Raster Data
Raster Data
Datasets below are either included in the Essential or Complete setup script on the Setup page, or can be downloaded individually with the scripts here.
The full-size Sentinel-2 GeoTIFFs from the Essential and Complete bundles (e.g. nyc_sentinel2_red.tif, london_sentinel2_red.tif) are suitable for visual inspection in QGIS or other desktop viewers. Minimal or clipped Sentinel-2 rasters (including *_byte.tif human-friendly versions used in the minimal bundle or small extracts) may appear black or very dark when viewed—they are intended for processing and automated tests, not for visual quality. For best viewing results, use the full Essential or Complete bundle rasters.

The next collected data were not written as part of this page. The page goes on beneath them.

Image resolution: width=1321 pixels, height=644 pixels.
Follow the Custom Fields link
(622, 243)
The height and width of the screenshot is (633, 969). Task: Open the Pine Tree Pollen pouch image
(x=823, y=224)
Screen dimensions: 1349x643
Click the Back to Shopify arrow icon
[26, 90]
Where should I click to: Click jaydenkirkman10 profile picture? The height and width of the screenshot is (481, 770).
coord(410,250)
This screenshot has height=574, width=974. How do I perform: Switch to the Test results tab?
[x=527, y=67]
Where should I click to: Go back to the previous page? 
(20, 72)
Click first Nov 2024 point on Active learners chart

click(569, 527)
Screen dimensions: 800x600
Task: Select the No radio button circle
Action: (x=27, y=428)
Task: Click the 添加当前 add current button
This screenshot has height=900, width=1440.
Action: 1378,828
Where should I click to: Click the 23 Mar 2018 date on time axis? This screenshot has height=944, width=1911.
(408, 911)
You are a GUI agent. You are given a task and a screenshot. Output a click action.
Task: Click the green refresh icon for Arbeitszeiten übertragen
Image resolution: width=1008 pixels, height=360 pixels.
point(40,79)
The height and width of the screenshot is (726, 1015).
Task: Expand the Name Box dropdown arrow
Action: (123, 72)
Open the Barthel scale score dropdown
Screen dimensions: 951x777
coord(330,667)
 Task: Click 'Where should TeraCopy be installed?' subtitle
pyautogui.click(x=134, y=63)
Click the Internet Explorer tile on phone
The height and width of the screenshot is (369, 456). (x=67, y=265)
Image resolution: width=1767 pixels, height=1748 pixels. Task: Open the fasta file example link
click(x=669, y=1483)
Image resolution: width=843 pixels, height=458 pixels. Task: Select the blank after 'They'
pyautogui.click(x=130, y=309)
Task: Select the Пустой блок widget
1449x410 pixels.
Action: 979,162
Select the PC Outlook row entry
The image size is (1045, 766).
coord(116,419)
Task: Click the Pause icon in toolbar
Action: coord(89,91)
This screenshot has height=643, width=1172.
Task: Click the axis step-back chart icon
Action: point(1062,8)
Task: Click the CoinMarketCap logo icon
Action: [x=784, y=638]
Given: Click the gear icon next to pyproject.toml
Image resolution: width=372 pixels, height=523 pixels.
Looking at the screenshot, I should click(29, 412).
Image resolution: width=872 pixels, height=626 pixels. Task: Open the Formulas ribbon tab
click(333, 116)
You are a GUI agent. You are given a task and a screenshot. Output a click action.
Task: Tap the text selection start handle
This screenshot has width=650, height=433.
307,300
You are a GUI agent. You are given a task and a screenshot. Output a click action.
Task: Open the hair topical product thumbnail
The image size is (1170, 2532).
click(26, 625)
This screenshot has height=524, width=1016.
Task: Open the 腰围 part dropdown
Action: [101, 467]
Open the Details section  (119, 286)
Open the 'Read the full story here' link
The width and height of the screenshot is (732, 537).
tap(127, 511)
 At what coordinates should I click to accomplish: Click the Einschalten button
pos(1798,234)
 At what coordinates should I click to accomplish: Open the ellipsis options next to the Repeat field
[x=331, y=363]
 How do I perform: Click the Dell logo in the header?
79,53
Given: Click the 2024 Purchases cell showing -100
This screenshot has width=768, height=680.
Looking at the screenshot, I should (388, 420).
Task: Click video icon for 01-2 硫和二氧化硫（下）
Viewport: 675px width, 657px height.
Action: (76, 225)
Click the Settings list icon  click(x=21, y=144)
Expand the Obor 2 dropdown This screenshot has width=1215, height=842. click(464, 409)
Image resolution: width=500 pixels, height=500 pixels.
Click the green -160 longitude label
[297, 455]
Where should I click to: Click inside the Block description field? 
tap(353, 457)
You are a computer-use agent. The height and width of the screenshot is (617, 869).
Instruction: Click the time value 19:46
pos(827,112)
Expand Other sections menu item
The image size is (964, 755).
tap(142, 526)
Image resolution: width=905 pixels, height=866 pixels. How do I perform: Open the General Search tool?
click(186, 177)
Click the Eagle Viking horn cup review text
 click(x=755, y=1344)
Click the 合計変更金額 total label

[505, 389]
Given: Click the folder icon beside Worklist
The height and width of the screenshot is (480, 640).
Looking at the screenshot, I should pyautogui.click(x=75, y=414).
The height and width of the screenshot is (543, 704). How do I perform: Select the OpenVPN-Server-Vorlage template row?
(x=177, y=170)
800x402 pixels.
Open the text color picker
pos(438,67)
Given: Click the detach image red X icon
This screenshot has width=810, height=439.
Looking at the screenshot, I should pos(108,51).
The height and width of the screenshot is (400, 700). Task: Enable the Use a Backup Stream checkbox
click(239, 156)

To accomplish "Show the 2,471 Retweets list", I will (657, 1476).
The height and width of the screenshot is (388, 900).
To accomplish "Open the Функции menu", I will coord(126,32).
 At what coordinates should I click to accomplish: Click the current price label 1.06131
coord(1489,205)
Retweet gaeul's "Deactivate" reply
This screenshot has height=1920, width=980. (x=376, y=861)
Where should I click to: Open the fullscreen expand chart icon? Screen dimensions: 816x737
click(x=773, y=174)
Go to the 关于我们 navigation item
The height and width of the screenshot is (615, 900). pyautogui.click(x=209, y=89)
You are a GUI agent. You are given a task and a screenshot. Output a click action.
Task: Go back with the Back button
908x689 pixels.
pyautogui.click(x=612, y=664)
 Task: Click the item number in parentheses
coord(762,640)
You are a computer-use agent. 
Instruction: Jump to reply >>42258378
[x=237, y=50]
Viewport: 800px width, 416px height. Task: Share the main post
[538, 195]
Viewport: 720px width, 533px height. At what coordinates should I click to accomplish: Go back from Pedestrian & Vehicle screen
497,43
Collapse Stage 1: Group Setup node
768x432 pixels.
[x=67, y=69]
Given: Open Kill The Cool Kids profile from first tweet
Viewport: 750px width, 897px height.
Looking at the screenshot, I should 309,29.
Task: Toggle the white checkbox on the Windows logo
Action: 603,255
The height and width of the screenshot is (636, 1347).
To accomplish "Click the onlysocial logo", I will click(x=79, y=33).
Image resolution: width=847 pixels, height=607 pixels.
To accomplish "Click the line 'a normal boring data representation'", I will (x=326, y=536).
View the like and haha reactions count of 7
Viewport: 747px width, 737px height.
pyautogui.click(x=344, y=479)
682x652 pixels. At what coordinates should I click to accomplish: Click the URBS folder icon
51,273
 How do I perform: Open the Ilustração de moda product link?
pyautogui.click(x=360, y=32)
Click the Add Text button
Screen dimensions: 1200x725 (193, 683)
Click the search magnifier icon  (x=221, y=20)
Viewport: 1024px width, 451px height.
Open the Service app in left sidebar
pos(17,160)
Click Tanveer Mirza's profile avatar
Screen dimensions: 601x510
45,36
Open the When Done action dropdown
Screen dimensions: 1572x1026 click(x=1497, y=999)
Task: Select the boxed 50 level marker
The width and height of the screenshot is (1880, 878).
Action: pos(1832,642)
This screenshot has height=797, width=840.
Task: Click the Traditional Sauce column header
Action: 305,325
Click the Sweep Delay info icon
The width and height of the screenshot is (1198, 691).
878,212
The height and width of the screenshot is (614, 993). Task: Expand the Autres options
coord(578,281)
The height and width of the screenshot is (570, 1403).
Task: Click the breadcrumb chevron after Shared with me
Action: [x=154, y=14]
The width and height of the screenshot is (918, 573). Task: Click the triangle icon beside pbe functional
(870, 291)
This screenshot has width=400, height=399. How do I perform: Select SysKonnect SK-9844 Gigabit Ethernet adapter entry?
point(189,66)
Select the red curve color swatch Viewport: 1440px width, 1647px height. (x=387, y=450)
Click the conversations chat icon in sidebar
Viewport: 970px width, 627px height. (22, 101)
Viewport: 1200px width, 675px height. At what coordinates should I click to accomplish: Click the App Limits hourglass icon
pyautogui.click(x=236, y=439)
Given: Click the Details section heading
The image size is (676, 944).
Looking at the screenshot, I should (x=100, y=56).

Sentinel-2 Imagery via STAC (NYC Area)
Included in the Essential setup script.
Search and download Sentinel-2 imagery using STAC (SpatioTemporal Asset Catalog) - the modern standard for satellite data discovery.
# Install pystac-client if needed
%pip install pystac-client planetary-computer --quiet
# Search and download Sentinel-2 imagery over NYC
import pystac_client
import planetary_computer
import requests
from pathlib import Path
from databricks.labs.gbx.rasterx import functions as rx
sample_path = "/Volumes/main/default/geobrix_samples/geobrix-examples"
# Configure
rx.register(spark)
output_dir = Path(f"{sample_path}/nyc/sentinel2")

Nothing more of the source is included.